**Dokument**
--*--

Auch ein anderes Regelwerk enthält eine Ausnahme für historische Fahrzeuge und kann hier als Beispiel dienen: die deutsche Lösemittelhaltige- Farben-und-Lack-Verordnung (ChemVOCFarbV). Die Ausnahme ist in Paragraph 3, Absatz 3b formuliert: „Abweichend von Absatz 1 dürfen gebrauchsfertige Produkte, die die Grenzwerte des Anhangs II für flüchtige organische Verbindungen nicht einhalten, in den Verkehr gebracht werden zum Zwecke der […] Restaurierung und Unterhaltung von […] Oldtimer- Fahrzeugen, die als historisch und kulturell besonders wertvoll eingestuft sind.“ Die Formulierung „historisch und kulturell besonders wertvoll“ findet sich bereits in der EU-Richtlinie 2004/42 (Decopaint-Richtlinie), die der deutschen ChemVOCFarbV zugrunde liegt.
Übrigens ist ein Großteil der Oldtimer längst als technisches Kulturgut und somit als historisch und kulturell besonders wertvoll anerkannt. In Deutschland wird das durch die Vergabe des sogenannten H-Kennzeichens deutlich, wobei das H für historisch steht. Vergleichbare Vorgehensweisen existieren auch in anderen Ländern der EU.
Zu den Themen Gesundheits- und Umweltschutz. Die Toxizität von Blei ist seit Jahrhunderten bekannt. Gesundheitsrisiken werden von den Mitarbeitern in Werkstätten, Autohäusern und Betrieben der Zulieferindustrie professionell und erfolgreich gehandhabt. Unter anderem die Verwendung von Absauganlagen und persönlichen Schutzausrüstungen (PSA) sorgt dafür, dass die vielen Hunderttausend Menschen, die im europäischen Kraftfahrzeughandwerk und bei Lieferanten arbeiten, dies sicher sowie mit minimalem und kontrolliertem Risiko tun. Für verschlissene bleihaltige Fahrzeugteile und Rückstände der Verarbeitung von Blei bestehen bewährte Recyclingkreisläufe.

--*--

**Gegebene Daten**
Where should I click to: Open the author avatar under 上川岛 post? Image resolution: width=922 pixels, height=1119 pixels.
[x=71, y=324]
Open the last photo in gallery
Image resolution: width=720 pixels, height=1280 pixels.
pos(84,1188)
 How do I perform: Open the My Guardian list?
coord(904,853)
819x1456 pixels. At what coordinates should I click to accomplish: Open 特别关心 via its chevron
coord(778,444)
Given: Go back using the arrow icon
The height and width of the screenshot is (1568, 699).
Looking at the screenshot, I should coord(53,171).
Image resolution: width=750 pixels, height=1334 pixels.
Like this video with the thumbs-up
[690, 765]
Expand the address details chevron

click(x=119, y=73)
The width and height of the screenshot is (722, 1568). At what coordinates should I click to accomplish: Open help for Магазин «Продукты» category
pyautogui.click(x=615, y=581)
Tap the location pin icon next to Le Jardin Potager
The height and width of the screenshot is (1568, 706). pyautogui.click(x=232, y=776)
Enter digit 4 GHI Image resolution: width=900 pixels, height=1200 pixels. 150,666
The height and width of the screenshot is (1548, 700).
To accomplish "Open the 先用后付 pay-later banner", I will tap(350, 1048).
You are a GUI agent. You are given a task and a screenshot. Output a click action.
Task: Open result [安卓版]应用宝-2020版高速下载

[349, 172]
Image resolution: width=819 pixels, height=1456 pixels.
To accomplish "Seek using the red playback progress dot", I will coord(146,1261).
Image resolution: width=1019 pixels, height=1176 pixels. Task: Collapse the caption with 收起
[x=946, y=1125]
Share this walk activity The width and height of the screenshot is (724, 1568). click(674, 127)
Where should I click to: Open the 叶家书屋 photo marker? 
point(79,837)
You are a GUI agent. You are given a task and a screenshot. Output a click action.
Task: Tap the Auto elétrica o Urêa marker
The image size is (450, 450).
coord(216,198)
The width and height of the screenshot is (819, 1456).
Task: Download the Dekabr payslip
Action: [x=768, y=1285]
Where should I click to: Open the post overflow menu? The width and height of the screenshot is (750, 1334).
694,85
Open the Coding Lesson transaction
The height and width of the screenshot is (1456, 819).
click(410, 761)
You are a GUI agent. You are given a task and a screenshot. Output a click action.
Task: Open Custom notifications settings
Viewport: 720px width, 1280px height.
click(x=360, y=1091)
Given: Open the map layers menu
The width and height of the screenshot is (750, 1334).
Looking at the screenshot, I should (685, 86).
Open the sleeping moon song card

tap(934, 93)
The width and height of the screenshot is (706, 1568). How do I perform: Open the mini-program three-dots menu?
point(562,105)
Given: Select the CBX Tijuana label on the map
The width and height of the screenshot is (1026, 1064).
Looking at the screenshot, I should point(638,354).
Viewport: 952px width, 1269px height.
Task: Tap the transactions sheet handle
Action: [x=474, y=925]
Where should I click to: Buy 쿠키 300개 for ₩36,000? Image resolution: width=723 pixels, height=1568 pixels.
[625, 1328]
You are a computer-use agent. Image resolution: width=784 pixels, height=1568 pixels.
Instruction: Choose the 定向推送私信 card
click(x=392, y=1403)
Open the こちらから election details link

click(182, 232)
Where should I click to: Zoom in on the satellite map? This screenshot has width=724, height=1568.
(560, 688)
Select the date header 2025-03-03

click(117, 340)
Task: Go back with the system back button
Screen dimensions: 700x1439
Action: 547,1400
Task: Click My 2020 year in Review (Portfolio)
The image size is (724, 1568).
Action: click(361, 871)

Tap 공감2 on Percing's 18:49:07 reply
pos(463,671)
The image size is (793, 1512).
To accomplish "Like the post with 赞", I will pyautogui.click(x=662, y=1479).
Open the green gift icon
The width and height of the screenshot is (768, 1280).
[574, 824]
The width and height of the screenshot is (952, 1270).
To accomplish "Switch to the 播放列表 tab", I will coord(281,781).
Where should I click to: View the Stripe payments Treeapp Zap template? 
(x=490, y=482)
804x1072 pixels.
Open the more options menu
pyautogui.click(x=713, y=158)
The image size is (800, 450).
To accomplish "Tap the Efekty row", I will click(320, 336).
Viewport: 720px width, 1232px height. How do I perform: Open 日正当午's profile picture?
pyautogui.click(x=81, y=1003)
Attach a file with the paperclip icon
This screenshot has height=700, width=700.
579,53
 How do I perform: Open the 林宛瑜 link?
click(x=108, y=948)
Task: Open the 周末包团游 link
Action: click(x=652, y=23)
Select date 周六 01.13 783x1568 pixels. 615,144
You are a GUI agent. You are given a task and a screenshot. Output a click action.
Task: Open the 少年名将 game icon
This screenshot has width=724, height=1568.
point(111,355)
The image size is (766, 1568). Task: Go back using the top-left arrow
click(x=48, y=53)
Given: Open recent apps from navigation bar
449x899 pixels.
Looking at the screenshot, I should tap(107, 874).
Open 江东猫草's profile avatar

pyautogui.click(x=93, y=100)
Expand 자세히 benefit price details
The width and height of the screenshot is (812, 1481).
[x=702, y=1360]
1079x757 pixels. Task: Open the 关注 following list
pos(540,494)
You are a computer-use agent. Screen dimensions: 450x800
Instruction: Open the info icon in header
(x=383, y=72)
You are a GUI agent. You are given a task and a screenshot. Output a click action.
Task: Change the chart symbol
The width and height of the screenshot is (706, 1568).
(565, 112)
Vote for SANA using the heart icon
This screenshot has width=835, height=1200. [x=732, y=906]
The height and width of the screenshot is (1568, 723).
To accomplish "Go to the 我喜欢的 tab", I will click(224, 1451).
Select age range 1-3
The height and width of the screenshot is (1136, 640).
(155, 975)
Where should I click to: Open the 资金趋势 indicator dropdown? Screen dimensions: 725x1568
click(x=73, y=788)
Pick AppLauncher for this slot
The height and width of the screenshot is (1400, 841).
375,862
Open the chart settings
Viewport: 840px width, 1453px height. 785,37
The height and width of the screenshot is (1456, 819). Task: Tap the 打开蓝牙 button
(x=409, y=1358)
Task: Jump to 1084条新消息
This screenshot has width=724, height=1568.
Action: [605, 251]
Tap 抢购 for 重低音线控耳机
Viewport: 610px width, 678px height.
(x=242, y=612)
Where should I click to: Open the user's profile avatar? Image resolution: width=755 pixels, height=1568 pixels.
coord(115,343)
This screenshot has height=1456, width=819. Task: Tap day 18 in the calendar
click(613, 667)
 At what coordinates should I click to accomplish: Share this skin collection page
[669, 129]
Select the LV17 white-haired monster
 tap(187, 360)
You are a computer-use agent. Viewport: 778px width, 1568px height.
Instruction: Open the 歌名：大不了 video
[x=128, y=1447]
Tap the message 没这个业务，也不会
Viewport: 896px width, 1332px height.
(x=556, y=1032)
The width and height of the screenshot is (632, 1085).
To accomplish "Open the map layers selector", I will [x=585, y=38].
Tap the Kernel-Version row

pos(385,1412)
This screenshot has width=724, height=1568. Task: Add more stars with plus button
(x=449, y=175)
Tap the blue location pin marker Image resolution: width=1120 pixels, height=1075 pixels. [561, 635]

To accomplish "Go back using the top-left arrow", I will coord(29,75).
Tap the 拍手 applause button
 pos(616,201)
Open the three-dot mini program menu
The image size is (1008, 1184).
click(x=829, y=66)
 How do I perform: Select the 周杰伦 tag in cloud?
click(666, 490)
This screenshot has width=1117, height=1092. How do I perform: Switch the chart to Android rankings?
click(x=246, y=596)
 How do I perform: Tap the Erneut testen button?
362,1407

--*--

**Aufgabenstellung**
Wofür steht das H im H-Kennzeichen laut dem Dokument?

**Lösung**
Das H steht für historisch.